EXERCISE DETAILS:
From the entries below, report only the number of lines that contain the word "Care".

INFORMATION PROVIDED:
********
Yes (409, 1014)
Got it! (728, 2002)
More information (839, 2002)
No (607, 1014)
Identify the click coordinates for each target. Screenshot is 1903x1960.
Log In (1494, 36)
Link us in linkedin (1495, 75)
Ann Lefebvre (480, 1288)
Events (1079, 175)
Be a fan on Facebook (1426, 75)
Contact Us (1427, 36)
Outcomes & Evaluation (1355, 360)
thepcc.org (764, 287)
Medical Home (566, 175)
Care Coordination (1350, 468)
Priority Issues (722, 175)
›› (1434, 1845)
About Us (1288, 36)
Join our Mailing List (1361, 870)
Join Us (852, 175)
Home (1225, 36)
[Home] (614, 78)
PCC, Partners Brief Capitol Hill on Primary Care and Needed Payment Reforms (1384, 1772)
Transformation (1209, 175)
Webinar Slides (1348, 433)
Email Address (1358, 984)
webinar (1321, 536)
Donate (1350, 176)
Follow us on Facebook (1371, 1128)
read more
********
ANSWER:
2